◆ Data listing:
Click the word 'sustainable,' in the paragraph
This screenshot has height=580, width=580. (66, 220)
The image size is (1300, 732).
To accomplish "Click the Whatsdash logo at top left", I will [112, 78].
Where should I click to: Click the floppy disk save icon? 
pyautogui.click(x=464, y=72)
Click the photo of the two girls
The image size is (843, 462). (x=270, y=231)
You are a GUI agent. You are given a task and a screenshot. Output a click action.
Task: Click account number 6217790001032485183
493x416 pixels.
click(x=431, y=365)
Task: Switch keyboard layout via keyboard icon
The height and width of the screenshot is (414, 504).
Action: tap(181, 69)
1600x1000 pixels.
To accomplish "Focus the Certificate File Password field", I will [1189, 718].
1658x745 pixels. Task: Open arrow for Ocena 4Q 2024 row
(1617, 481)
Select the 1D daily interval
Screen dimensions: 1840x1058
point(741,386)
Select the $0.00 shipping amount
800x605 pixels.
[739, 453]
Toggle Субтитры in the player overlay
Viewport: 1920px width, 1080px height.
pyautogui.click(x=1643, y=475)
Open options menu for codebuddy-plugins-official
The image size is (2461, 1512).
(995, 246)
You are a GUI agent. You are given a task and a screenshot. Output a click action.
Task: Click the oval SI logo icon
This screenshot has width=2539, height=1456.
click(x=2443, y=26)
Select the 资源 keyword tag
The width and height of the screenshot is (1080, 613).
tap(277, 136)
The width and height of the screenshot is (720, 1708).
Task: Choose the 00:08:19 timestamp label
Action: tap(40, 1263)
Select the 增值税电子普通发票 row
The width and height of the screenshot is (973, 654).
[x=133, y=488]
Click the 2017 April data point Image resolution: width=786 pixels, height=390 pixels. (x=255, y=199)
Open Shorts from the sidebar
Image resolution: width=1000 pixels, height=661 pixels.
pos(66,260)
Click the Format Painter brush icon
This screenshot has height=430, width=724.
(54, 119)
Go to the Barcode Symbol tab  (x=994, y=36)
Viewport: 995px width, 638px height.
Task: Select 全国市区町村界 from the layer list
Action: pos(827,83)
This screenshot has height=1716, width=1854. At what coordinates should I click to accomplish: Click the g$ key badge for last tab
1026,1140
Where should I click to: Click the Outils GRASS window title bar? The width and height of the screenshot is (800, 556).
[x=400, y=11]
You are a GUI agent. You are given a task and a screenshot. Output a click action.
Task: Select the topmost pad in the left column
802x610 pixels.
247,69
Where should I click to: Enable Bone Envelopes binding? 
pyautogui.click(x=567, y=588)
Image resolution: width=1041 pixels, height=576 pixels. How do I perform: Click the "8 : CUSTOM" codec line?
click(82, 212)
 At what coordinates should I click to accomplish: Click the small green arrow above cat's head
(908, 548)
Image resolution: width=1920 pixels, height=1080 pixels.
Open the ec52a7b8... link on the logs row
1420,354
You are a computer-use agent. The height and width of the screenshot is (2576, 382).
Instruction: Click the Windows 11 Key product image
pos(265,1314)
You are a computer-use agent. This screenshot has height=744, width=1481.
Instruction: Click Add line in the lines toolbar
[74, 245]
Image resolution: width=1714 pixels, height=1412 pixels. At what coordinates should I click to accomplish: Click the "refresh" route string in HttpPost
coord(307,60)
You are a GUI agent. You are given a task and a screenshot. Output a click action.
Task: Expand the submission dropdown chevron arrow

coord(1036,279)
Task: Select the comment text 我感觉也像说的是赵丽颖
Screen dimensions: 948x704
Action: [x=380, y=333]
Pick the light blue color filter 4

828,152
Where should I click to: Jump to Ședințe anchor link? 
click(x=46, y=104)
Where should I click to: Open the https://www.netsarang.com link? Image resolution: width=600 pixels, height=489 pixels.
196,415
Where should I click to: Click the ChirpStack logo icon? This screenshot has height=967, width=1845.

◆ What this task involves: Copy the listing above word for word, from its first line through its last.

◆ Result of this task:
Click the word 'sustainable,' in the paragraph
This screenshot has height=580, width=580. (66, 220)
The image size is (1300, 732).
To accomplish "Click the Whatsdash logo at top left", I will [112, 78].
Where should I click to: Click the floppy disk save icon? 
pyautogui.click(x=464, y=72)
Click the photo of the two girls
The image size is (843, 462). (x=270, y=231)
You are a GUI agent. You are given a task and a screenshot. Output a click action.
Task: Click account number 6217790001032485183
493x416 pixels.
click(x=431, y=365)
Task: Switch keyboard layout via keyboard icon
The height and width of the screenshot is (414, 504).
Action: tap(181, 69)
1600x1000 pixels.
To accomplish "Focus the Certificate File Password field", I will [1189, 718].
1658x745 pixels. Task: Open arrow for Ocena 4Q 2024 row
(1617, 481)
Select the 1D daily interval
Screen dimensions: 1840x1058
point(741,386)
Select the $0.00 shipping amount
800x605 pixels.
[739, 453]
Toggle Субтитры in the player overlay
Viewport: 1920px width, 1080px height.
pyautogui.click(x=1643, y=475)
Open options menu for codebuddy-plugins-official
The image size is (2461, 1512).
(995, 246)
You are a GUI agent. You are given a task and a screenshot. Output a click action.
Task: Click the oval SI logo icon
This screenshot has width=2539, height=1456.
click(x=2443, y=26)
Select the 资源 keyword tag
The width and height of the screenshot is (1080, 613).
tap(277, 136)
The width and height of the screenshot is (720, 1708).
Task: Choose the 00:08:19 timestamp label
Action: tap(40, 1263)
Select the 增值税电子普通发票 row
The width and height of the screenshot is (973, 654).
[x=133, y=488]
Click the 2017 April data point Image resolution: width=786 pixels, height=390 pixels. (x=255, y=199)
Open Shorts from the sidebar
Image resolution: width=1000 pixels, height=661 pixels.
pos(66,260)
Click the Format Painter brush icon
This screenshot has height=430, width=724.
(54, 119)
Go to the Barcode Symbol tab  (x=994, y=36)
Viewport: 995px width, 638px height.
Task: Select 全国市区町村界 from the layer list
Action: pos(827,83)
This screenshot has height=1716, width=1854. At what coordinates should I click to accomplish: Click the g$ key badge for last tab
1026,1140
Where should I click to: Click the Outils GRASS window title bar? The width and height of the screenshot is (800, 556).
[x=400, y=11]
You are a GUI agent. You are given a task and a screenshot. Output a click action.
Task: Select the topmost pad in the left column
802x610 pixels.
247,69
Where should I click to: Enable Bone Envelopes binding? 
pyautogui.click(x=567, y=588)
Image resolution: width=1041 pixels, height=576 pixels. How do I perform: Click the "8 : CUSTOM" codec line?
click(82, 212)
 At what coordinates should I click to accomplish: Click the small green arrow above cat's head
(908, 548)
Image resolution: width=1920 pixels, height=1080 pixels.
Open the ec52a7b8... link on the logs row
1420,354
You are a computer-use agent. The height and width of the screenshot is (2576, 382).
Instruction: Click the Windows 11 Key product image
pos(265,1314)
You are a computer-use agent. This screenshot has height=744, width=1481.
Instruction: Click Add line in the lines toolbar
[74, 245]
Image resolution: width=1714 pixels, height=1412 pixels. At what coordinates should I click to accomplish: Click the "refresh" route string in HttpPost
coord(307,60)
You are a GUI agent. You are given a task and a screenshot. Output a click action.
Task: Expand the submission dropdown chevron arrow

coord(1036,279)
Task: Select the comment text 我感觉也像说的是赵丽颖
Screen dimensions: 948x704
Action: [x=380, y=333]
Pick the light blue color filter 4

828,152
Where should I click to: Jump to Ședințe anchor link? 
click(x=46, y=104)
Where should I click to: Open the https://www.netsarang.com link? Image resolution: width=600 pixels, height=489 pixels.
196,415
Where should I click to: Click the ChirpStack logo icon? This screenshot has height=967, width=1845.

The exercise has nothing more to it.